Oggi ritroviamo, invece, i classici elementi di un tempo: le vecchie e care tangenti il cui scambio pare albergare anche nei movimenti che avevano fatto dell’“onestà” una bandiera e dell’antipolitica il mezzo per raccogliere milioni di voti.
In questo momento però non si può dimenticare il punto caratteristico dell’infinita transizione italiana da Tangentopoli in poi.
L’insieme della vicenda politica italiana negli ultimi venticinque anni è stata sovrastata da un gigantesco “conflitto d’interesse” che ha inquinato pesantemente e in maniera del tutto trasversale la società, corrompendola nel profondo, offrendo modelli e stili di vita ormai accettati dai più, con sullo sfondo l’eccesso di competizione personale, violenza, sopraffazione che registriamo nella vita di tutti i giorni.

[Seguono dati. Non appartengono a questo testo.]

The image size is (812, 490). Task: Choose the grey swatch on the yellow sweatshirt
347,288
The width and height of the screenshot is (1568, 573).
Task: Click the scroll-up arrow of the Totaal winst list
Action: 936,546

E’ difficile trovare la via di un discorso politico che non appaia semplicemente un richiamo moralistico e, quindi, potrebbe essere il caso di fermarci a questo punto dimostrando semplicemente di aver registrato attentamente, ma per l’ennesima volta in un caso di “repetita non juvant”, ciò che è avvenendo.
Sulle basi di ciò che pare sia stato scoperto in questi giorni si può ancora comprendere meglio la reazione avuta, nel corso degli anni, dal ceto politico (tipica di chi si sente arroccato nel fortino del “cartel party”) che ha tentato di coartare, per via legislativa, la giustizia (penso che tutti si saranno accorti che certe leggi non sono “ad personam” come si tentava di far credere, riguardavano un intero ceto politico, all’interno anche di un’idea di “alternanza”).

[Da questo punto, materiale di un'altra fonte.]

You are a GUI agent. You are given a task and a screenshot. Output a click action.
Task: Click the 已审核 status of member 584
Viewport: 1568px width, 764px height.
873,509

Si è così cercato di fare in modo che emergessero determinati elementi: populismo, personalizzazione, cooptazione dall’alto e/o “dal basso” se guardiamo ai criteri di selezione del ceto dirigente, criteri dominati – a quanto sembra – dal “familismo amorale”.

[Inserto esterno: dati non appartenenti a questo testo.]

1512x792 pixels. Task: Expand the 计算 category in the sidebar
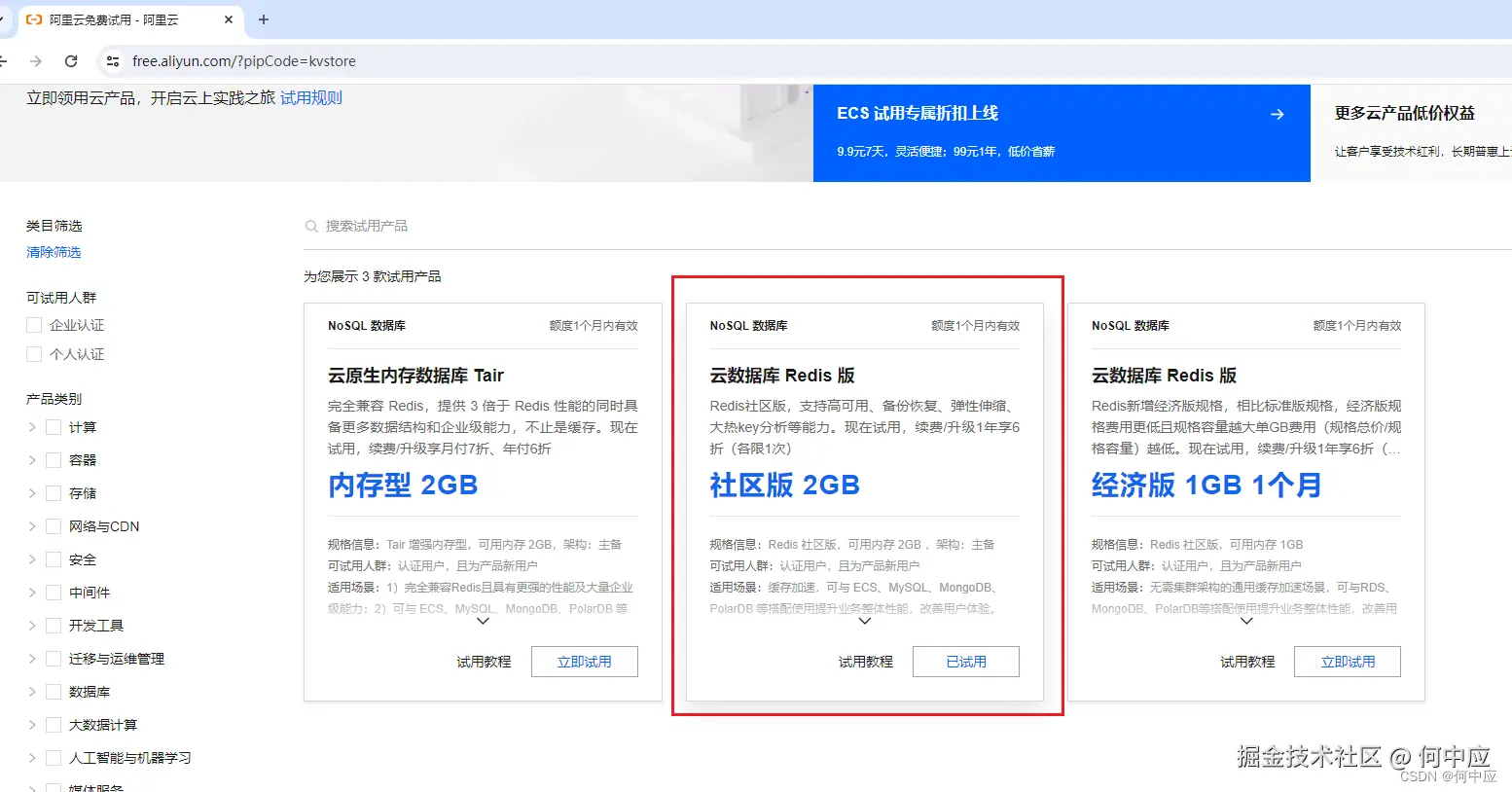[30, 426]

Non basta per fronteggiare questo stato di cose, assai grave, quella che è stata definita “bella” o “buona” politica: intenzioni di cui appare lastricata di sassi la strada dell’inferno.
Abbiamo ceduto su questo terreno; abbiamo ceduto al corporativismo e a un’idea, sbagliata, di democrazia diretta di tipo sostanzialmente “referendaria” sul tema “governo sì”, “governo “no”.
La “partitocrazia” (da Maranini), tanto invocata e /o maledetta, può essere superata soltanto tornando alla piena rilevanza della rappresentanza politica collettiva.
In questo modo può sciogliersi in positivo l’intreccio tra “questione politica” e “questione morale”, interpretando la crescente complessità sociale nella forma della tensione al cambiamento e impedendo che il definitivo crollo della partecipazione politica apra la strada al trionfo finale dei “corpi separati”.
Non è certo costruendo un regime personali fondati sull’asservimento e la prostrazione di corifei interessati che si affrontano paese. Inoltre la politica non può limitarsi, come quasi sempre è avvenuto, a delegare la magistratura.
Forse, da qualche parte, è ancora il caso di richiamarsi alla “diversità”, non tanto a quella di un partito ma all’espressione di un’idea di eguaglianza, di diverso modo di vivere, di ideali da perseguire per i quali può valer la pena di vivere.
Studio e sacrificio, nella via “etica” alla politica, in una qualche misura già indicata nell’odio verso gli indifferenti di memoria gramsciana potrebbero ancora rappresentare un monito e un esempio.
Poca cosa? Probabilmente sì ma necessaria almeno da evocare.